TASK DESCRIPTION
All the records below must be returned exactly as they stand.

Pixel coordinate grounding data
┌────────

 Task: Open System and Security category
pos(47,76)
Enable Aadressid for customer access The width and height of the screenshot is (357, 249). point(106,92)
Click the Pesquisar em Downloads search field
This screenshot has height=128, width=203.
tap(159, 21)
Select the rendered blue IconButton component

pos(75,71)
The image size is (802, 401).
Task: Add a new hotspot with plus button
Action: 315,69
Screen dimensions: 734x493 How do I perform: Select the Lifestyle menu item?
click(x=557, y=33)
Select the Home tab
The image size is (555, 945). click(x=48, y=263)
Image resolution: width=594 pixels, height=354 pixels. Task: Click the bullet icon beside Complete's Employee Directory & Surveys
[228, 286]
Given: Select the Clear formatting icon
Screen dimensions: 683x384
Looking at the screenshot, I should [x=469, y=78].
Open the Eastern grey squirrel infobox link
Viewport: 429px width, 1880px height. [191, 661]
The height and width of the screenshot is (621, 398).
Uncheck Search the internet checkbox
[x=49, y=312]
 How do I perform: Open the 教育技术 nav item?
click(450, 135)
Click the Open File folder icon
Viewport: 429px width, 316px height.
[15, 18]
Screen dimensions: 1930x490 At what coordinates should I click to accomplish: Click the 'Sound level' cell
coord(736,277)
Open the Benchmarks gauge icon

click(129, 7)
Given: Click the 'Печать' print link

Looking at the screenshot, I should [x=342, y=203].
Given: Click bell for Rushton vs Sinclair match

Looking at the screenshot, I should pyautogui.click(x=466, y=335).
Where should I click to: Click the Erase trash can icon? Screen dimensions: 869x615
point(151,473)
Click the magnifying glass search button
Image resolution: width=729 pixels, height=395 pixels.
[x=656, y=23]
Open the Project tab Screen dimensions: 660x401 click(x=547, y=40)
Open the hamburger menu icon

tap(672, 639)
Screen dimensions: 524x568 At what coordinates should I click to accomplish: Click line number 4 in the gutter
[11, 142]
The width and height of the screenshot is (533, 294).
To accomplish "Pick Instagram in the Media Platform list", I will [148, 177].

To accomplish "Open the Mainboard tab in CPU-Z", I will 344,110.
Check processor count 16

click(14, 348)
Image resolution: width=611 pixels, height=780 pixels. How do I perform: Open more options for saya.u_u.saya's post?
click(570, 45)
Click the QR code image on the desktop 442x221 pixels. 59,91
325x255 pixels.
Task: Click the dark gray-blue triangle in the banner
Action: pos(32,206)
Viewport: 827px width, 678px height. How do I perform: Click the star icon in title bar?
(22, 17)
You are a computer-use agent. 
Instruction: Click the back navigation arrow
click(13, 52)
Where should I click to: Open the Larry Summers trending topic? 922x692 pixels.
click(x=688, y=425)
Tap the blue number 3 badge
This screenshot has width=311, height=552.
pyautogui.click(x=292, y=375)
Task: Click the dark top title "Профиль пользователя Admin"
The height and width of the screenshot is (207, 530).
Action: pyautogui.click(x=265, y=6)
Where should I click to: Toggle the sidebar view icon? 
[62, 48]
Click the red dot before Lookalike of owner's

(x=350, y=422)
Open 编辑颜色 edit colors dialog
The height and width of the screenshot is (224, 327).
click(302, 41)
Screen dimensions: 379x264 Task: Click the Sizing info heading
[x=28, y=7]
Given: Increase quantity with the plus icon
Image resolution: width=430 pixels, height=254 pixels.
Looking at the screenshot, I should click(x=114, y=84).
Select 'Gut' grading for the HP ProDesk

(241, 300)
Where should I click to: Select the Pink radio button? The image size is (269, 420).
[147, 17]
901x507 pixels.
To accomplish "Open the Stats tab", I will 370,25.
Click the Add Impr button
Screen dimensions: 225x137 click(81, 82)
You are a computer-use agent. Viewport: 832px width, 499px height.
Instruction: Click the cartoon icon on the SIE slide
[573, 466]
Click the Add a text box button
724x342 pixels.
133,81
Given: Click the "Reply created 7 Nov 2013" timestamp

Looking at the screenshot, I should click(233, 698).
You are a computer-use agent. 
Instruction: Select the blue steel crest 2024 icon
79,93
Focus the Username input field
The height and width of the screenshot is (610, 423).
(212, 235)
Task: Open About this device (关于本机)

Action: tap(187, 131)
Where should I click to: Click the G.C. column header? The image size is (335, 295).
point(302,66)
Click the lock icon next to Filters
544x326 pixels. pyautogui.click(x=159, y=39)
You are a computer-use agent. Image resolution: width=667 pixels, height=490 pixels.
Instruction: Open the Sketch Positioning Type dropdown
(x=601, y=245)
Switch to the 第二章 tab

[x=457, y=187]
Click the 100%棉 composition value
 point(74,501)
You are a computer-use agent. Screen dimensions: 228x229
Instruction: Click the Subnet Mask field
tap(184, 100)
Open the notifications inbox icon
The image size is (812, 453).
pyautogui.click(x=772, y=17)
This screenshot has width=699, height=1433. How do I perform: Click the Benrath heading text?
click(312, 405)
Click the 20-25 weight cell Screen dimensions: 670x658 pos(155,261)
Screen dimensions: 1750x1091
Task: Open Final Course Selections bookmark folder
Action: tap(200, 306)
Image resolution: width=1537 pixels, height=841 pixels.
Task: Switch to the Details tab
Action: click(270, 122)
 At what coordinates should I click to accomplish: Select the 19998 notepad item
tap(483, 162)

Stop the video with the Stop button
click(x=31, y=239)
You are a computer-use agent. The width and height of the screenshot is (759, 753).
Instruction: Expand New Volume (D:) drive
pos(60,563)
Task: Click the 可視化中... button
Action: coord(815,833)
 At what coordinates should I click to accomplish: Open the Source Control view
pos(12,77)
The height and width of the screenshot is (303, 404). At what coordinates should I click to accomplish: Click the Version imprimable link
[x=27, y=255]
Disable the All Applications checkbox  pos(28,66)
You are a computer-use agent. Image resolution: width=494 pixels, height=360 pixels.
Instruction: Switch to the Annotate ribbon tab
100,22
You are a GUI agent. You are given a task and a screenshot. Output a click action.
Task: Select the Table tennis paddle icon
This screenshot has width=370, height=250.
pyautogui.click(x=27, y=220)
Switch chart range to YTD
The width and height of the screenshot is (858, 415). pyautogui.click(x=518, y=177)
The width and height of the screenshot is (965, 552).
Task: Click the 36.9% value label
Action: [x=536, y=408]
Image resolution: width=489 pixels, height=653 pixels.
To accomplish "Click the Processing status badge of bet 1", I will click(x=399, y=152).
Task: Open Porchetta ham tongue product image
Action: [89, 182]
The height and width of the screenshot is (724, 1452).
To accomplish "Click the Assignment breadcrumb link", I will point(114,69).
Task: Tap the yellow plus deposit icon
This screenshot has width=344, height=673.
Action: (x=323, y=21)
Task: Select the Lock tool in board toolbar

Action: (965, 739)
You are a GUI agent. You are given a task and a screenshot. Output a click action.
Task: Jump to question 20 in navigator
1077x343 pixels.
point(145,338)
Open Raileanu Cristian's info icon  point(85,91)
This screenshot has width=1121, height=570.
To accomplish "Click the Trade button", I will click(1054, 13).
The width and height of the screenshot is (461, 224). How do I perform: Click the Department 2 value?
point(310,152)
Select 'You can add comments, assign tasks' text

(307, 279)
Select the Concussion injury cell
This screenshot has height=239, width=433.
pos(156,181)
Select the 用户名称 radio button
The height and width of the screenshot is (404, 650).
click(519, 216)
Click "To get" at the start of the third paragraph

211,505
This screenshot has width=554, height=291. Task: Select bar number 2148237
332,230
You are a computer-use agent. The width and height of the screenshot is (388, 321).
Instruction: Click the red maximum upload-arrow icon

└────────

ANSWER BELOW
 Task: Open System and Security category
pos(47,76)
Enable Aadressid for customer access The width and height of the screenshot is (357, 249). point(106,92)
Click the Pesquisar em Downloads search field
This screenshot has height=128, width=203.
tap(159, 21)
Select the rendered blue IconButton component

pos(75,71)
The image size is (802, 401).
Task: Add a new hotspot with plus button
Action: 315,69
Screen dimensions: 734x493 How do I perform: Select the Lifestyle menu item?
click(x=557, y=33)
Select the Home tab
The image size is (555, 945). click(x=48, y=263)
Image resolution: width=594 pixels, height=354 pixels. Task: Click the bullet icon beside Complete's Employee Directory & Surveys
[228, 286]
Given: Select the Clear formatting icon
Screen dimensions: 683x384
Looking at the screenshot, I should [x=469, y=78].
Open the Eastern grey squirrel infobox link
Viewport: 429px width, 1880px height. [191, 661]
The height and width of the screenshot is (621, 398).
Uncheck Search the internet checkbox
[x=49, y=312]
 How do I perform: Open the 教育技术 nav item?
click(450, 135)
Click the Open File folder icon
Viewport: 429px width, 316px height.
[15, 18]
Screen dimensions: 1930x490 At what coordinates should I click to accomplish: Click the 'Sound level' cell
coord(736,277)
Open the Benchmarks gauge icon

click(129, 7)
Given: Click the 'Печать' print link

Looking at the screenshot, I should [x=342, y=203].
Given: Click bell for Rushton vs Sinclair match

Looking at the screenshot, I should pyautogui.click(x=466, y=335).
Where should I click to: Click the Erase trash can icon? Screen dimensions: 869x615
point(151,473)
Click the magnifying glass search button
Image resolution: width=729 pixels, height=395 pixels.
[x=656, y=23]
Open the Project tab Screen dimensions: 660x401 click(x=547, y=40)
Open the hamburger menu icon

tap(672, 639)
Screen dimensions: 524x568 At what coordinates should I click to accomplish: Click line number 4 in the gutter
[11, 142]
The width and height of the screenshot is (533, 294).
To accomplish "Pick Instagram in the Media Platform list", I will [148, 177].

To accomplish "Open the Mainboard tab in CPU-Z", I will 344,110.
Check processor count 16

click(14, 348)
Image resolution: width=611 pixels, height=780 pixels. How do I perform: Open more options for saya.u_u.saya's post?
click(570, 45)
Click the QR code image on the desktop 442x221 pixels. 59,91
325x255 pixels.
Task: Click the dark gray-blue triangle in the banner
Action: pos(32,206)
Viewport: 827px width, 678px height. How do I perform: Click the star icon in title bar?
(22, 17)
You are a computer-use agent. 
Instruction: Click the back navigation arrow
click(13, 52)
Where should I click to: Open the Larry Summers trending topic? 922x692 pixels.
click(x=688, y=425)
Tap the blue number 3 badge
This screenshot has width=311, height=552.
pyautogui.click(x=292, y=375)
Task: Click the dark top title "Профиль пользователя Admin"
The height and width of the screenshot is (207, 530).
Action: pyautogui.click(x=265, y=6)
Where should I click to: Toggle the sidebar view icon? 
[62, 48]
Click the red dot before Lookalike of owner's

(x=350, y=422)
Open 编辑颜色 edit colors dialog
The height and width of the screenshot is (224, 327).
click(302, 41)
Screen dimensions: 379x264 Task: Click the Sizing info heading
[x=28, y=7]
Given: Increase quantity with the plus icon
Image resolution: width=430 pixels, height=254 pixels.
Looking at the screenshot, I should click(x=114, y=84).
Select 'Gut' grading for the HP ProDesk

(241, 300)
Where should I click to: Select the Pink radio button? The image size is (269, 420).
[147, 17]
901x507 pixels.
To accomplish "Open the Stats tab", I will 370,25.
Click the Add Impr button
Screen dimensions: 225x137 click(81, 82)
You are a computer-use agent. Viewport: 832px width, 499px height.
Instruction: Click the cartoon icon on the SIE slide
[573, 466]
Click the Add a text box button
724x342 pixels.
133,81
Given: Click the "Reply created 7 Nov 2013" timestamp

Looking at the screenshot, I should click(233, 698).
You are a computer-use agent. 
Instruction: Select the blue steel crest 2024 icon
79,93
Focus the Username input field
The height and width of the screenshot is (610, 423).
(212, 235)
Task: Open About this device (关于本机)

Action: tap(187, 131)
Where should I click to: Click the G.C. column header? The image size is (335, 295).
point(302,66)
Click the lock icon next to Filters
544x326 pixels. pyautogui.click(x=159, y=39)
You are a computer-use agent. Image resolution: width=667 pixels, height=490 pixels.
Instruction: Open the Sketch Positioning Type dropdown
(x=601, y=245)
Switch to the 第二章 tab

[x=457, y=187]
Click the 100%棉 composition value
 point(74,501)
You are a computer-use agent. Screen dimensions: 228x229
Instruction: Click the Subnet Mask field
tap(184, 100)
Open the notifications inbox icon
The image size is (812, 453).
pyautogui.click(x=772, y=17)
This screenshot has width=699, height=1433. How do I perform: Click the Benrath heading text?
click(312, 405)
Click the 20-25 weight cell Screen dimensions: 670x658 pos(155,261)
Screen dimensions: 1750x1091
Task: Open Final Course Selections bookmark folder
Action: tap(200, 306)
Image resolution: width=1537 pixels, height=841 pixels.
Task: Switch to the Details tab
Action: click(270, 122)
 At what coordinates should I click to accomplish: Select the 19998 notepad item
tap(483, 162)

Stop the video with the Stop button
click(x=31, y=239)
You are a computer-use agent. The width and height of the screenshot is (759, 753).
Instruction: Expand New Volume (D:) drive
pos(60,563)
Task: Click the 可視化中... button
Action: coord(815,833)
 At what coordinates should I click to accomplish: Open the Source Control view
pos(12,77)
The height and width of the screenshot is (303, 404). At what coordinates should I click to accomplish: Click the Version imprimable link
[x=27, y=255]
Disable the All Applications checkbox  pos(28,66)
You are a computer-use agent. Image resolution: width=494 pixels, height=360 pixels.
Instruction: Switch to the Annotate ribbon tab
100,22
You are a GUI agent. You are given a task and a screenshot. Output a click action.
Task: Select the Table tennis paddle icon
This screenshot has width=370, height=250.
pyautogui.click(x=27, y=220)
Switch chart range to YTD
The width and height of the screenshot is (858, 415). pyautogui.click(x=518, y=177)
The width and height of the screenshot is (965, 552).
Task: Click the 36.9% value label
Action: [x=536, y=408]
Image resolution: width=489 pixels, height=653 pixels.
To accomplish "Click the Processing status badge of bet 1", I will click(x=399, y=152).
Task: Open Porchetta ham tongue product image
Action: [89, 182]
The height and width of the screenshot is (724, 1452).
To accomplish "Click the Assignment breadcrumb link", I will point(114,69).
Task: Tap the yellow plus deposit icon
This screenshot has width=344, height=673.
Action: (x=323, y=21)
Task: Select the Lock tool in board toolbar

Action: (965, 739)
You are a GUI agent. You are given a task and a screenshot. Output a click action.
Task: Jump to question 20 in navigator
1077x343 pixels.
point(145,338)
Open Raileanu Cristian's info icon  point(85,91)
This screenshot has width=1121, height=570.
To accomplish "Click the Trade button", I will click(1054, 13).
The width and height of the screenshot is (461, 224). How do I perform: Click the Department 2 value?
point(310,152)
Select 'You can add comments, assign tasks' text

(307, 279)
Select the Concussion injury cell
This screenshot has height=239, width=433.
pos(156,181)
Select the 用户名称 radio button
The height and width of the screenshot is (404, 650).
click(519, 216)
Click "To get" at the start of the third paragraph

211,505
This screenshot has width=554, height=291. Task: Select bar number 2148237
332,230
You are a computer-use agent. The width and height of the screenshot is (388, 321).
Instruction: Click the red maximum upload-arrow icon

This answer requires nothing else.